请把下方列表中从含有“has width=550, height=433.”的那一行起、到含有“x-tick-label: 8 is”的那一行为止（两端都算在内）的各行表示为一个 JSON 字符串数组，每行对应一个字符串，空行略去。答案中不要包含图片。

-*-*-

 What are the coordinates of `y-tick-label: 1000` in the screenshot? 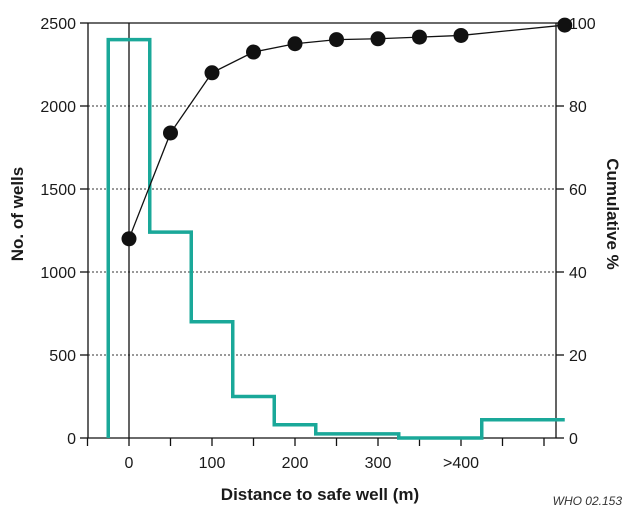 It's located at (58, 274).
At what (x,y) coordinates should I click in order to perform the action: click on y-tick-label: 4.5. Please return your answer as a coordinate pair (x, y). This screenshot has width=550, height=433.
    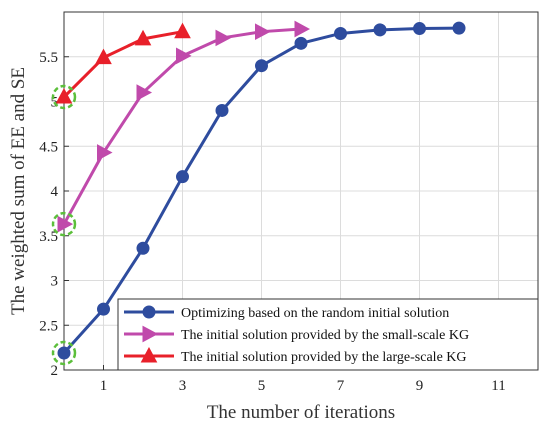
    Looking at the image, I should click on (48, 147).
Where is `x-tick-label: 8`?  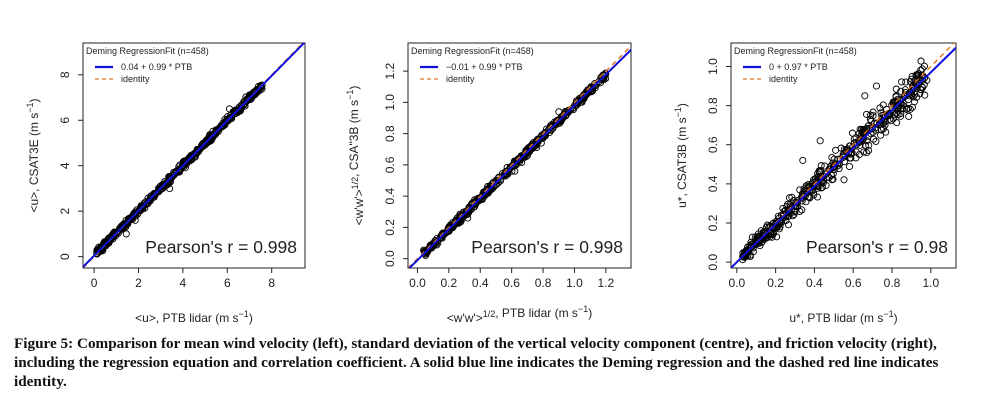
x-tick-label: 8 is located at coordinates (272, 283).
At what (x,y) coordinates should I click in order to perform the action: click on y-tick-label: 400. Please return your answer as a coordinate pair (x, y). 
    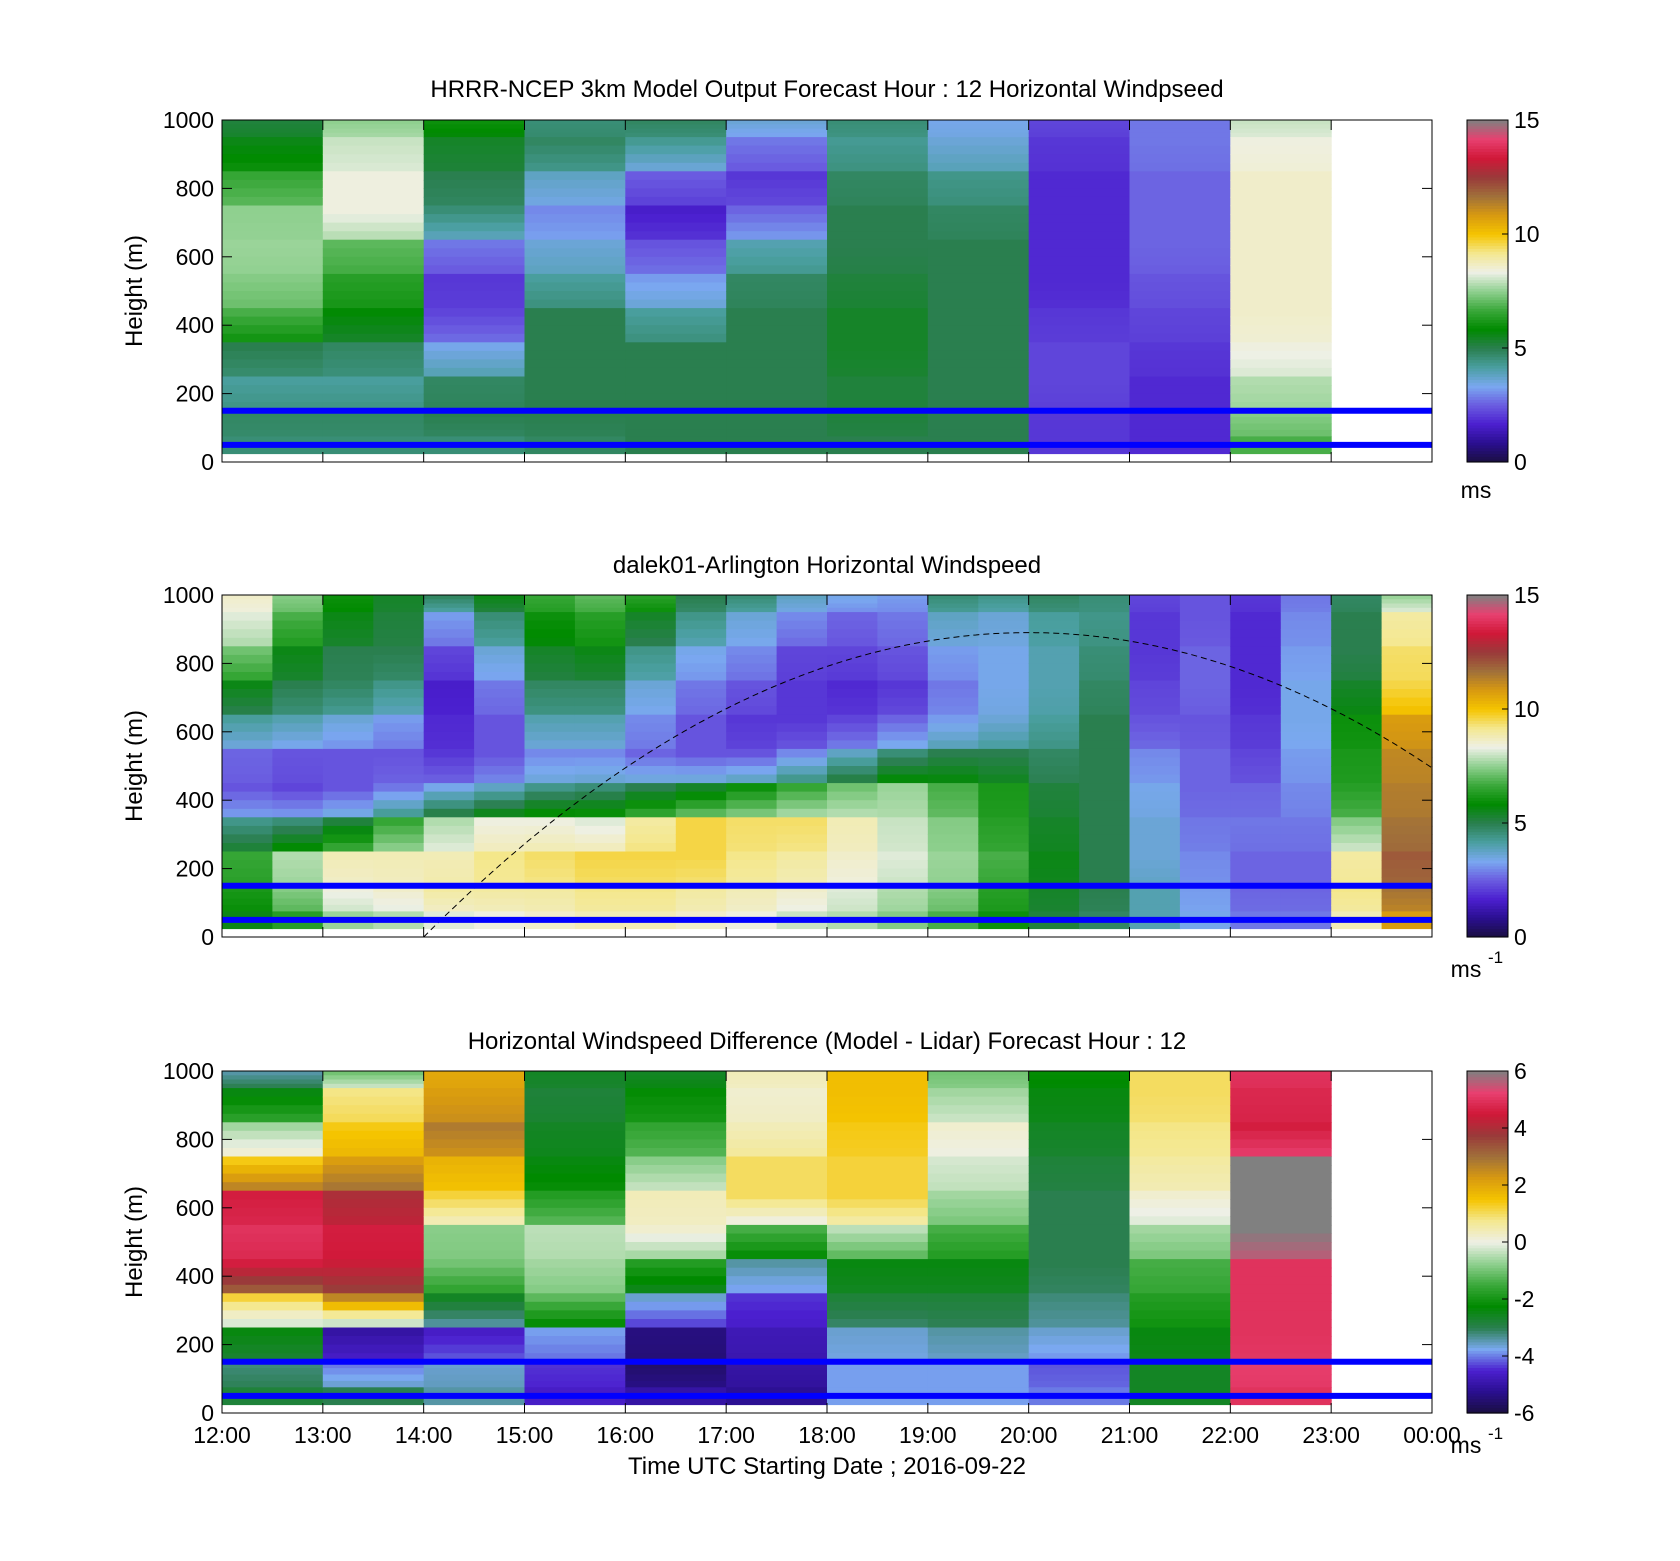
    Looking at the image, I should click on (195, 800).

-*-*-

最终答案:
[
  "At what (x,y) coordinates should I click in order to perform the action: click on y-tick-label: 4.5. Please return your answer as a coordinate pair (x, y). This screenshot has width=550, height=433.",
  "    Looking at the image, I should click on (48, 147).",
  "Where is `x-tick-label: 8`?  ",
  "x-tick-label: 8 is located at coordinates (272, 283)."
]